I have a DSA 105.Thinking of just putting a male in there right now.I have a blue throat female in with some softies and zoas and she is a sweet heart. Wouldn't harm a thing. She is like the mother fish of the aquarium <3
What size tank you have
I have a pair in my 210. Great fish, great personality, very active. They do love to blow sand all around, splash and spit water into canopy, and of course they ate all my peppermint shrimp.
Good suggestions about adding anything after lights out.Thinking right now about adding just a male Blue Jaw just so later on I have another fish I can add.I've got a copy in my 225g. Extremely active and attractive fish. Also extremely interactive.
Mine don't eat any coral or inverts that are living, but do play with hermit crabs. The male has this game he plays. He'll go throughout the whole tank, and grab the hermit crabs from the rocks and make a big pile of them in the middle of the tank. Then he'll watch them all scatter about, but he has never has eaten one to my knowledge. I also have several small snails that he doesn't eat either...
I must say that if you are adding anything to the tank, do it at night with the lights off. If you drop anything into the tank from above, they automatically think it's food, and go after it. They sometimes bite before they know what it is. I lost a small wrasse that way...
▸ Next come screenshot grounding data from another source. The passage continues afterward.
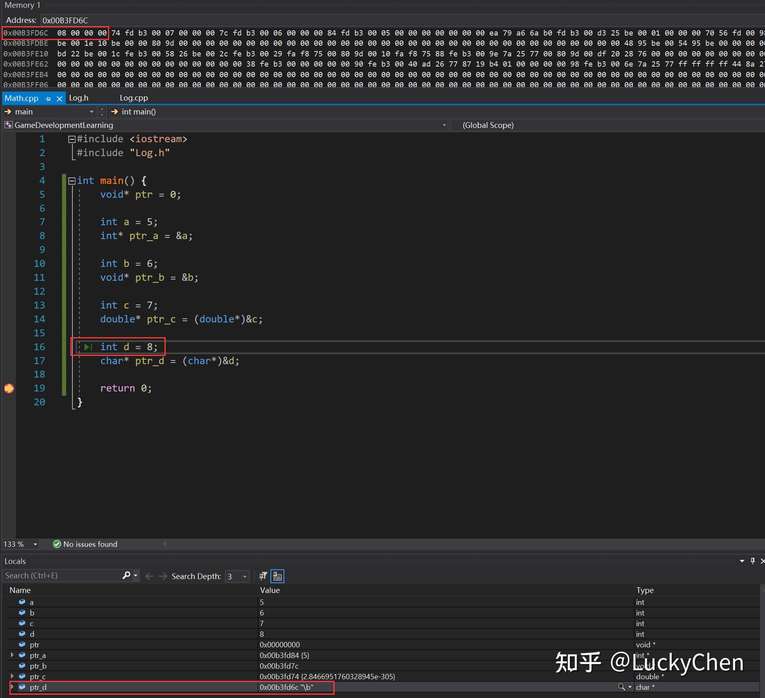Open the zoom percentage 133% dropdown
765x698 pixels.
35,544
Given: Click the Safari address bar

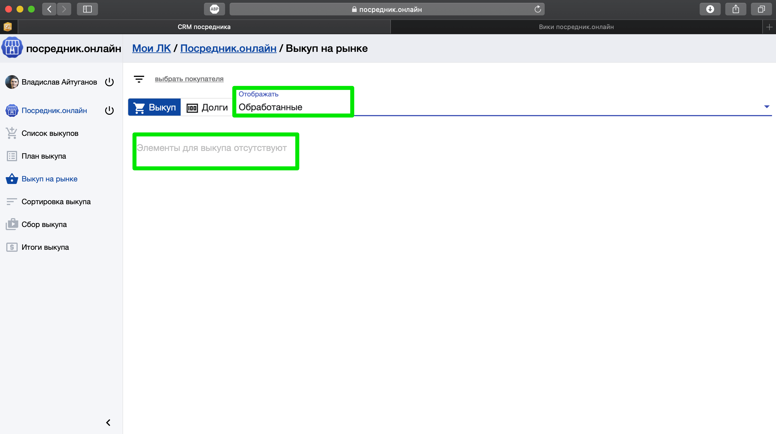Looking at the screenshot, I should 387,9.
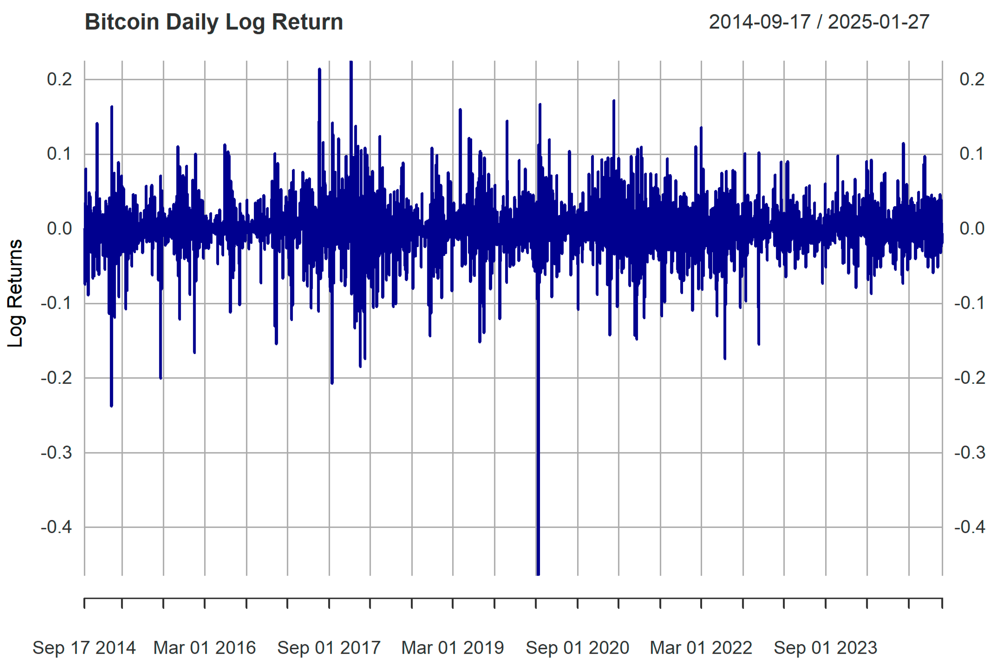996x668 pixels.
Task: Click the left axis -0.3 tick label
Action: [x=56, y=452]
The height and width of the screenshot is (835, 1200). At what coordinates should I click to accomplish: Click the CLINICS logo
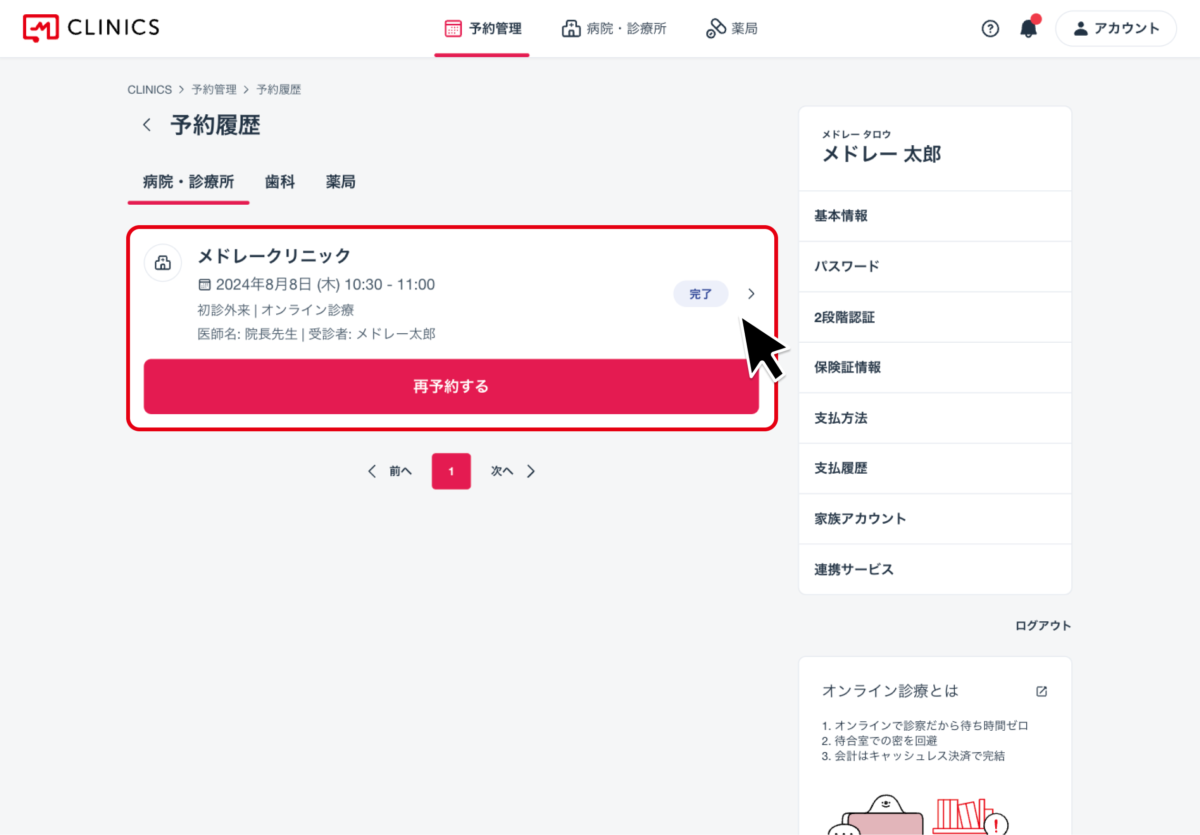click(91, 28)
I have a 4" male who doesn't bother any corals, hermit crabs or my cleaner shrimp, though I do find empty shells littered on top of coral heads since he was added. He's pretty shy compared to the other tangs and even my 3' damsels.
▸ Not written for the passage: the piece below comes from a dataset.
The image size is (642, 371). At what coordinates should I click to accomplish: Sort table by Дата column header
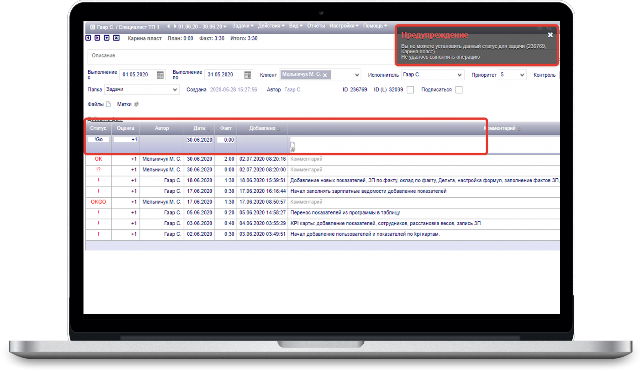click(199, 128)
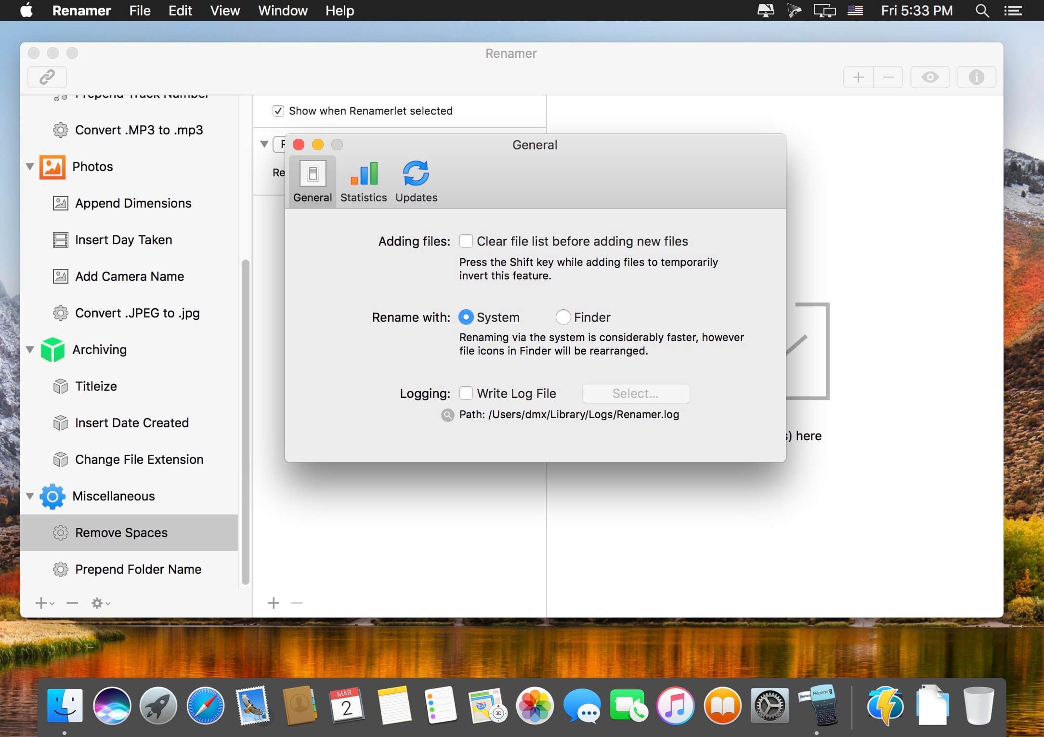Click add file plus button in toolbar
This screenshot has height=737, width=1044.
pos(858,77)
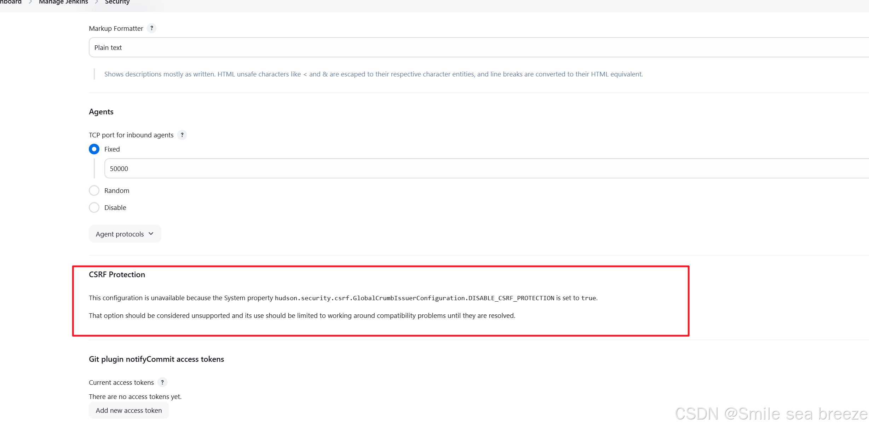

I was wondering how often to you feed your triggers. I feed once a day and there's dry food floating around for 15 minutes of continous feeding. He eats as much as he can, untiil he starts spitting food out. Then I through in a cube of frozen shrimp/clam mix so he will eat some more. But by the next day, around 20 hours later, his stomach thins out and he looks emaciated. Unlike the tangs who can forage, I'm uncertain if he can stay on once daily feeding cycle.

Well after 4 months, my trigger wasn't able to maintain body mass and disappeared into lala land. He was just a little too shy and not competitive enough with my yellow, sailfin and hippo tangs, all of which were bigger then he was. In the end, when the trigger and another tang both went for the same piece of food, he would turn and dart away.
So he would get the minimal amount of food during feedings, and though he was still hungry he shied away from direct competition.
That is sad news.It does surprise me that he wouldn't compete for food with the tangs.Any Tiggers I had in the past never starved.Well after 4 months, my trigger wasn't able to maintain body mass and disappeared into lala land. He was just a little too shy and not competitive enough with my yellow, sailfin and hippo tangs, all of which were bigger then he was. In the end, when the trigger and another tang both went for the same piece of food, he would turn and dart away.
So he would get the minimal amount of food during feedings, and though he was still hungry he shied away from direct competition.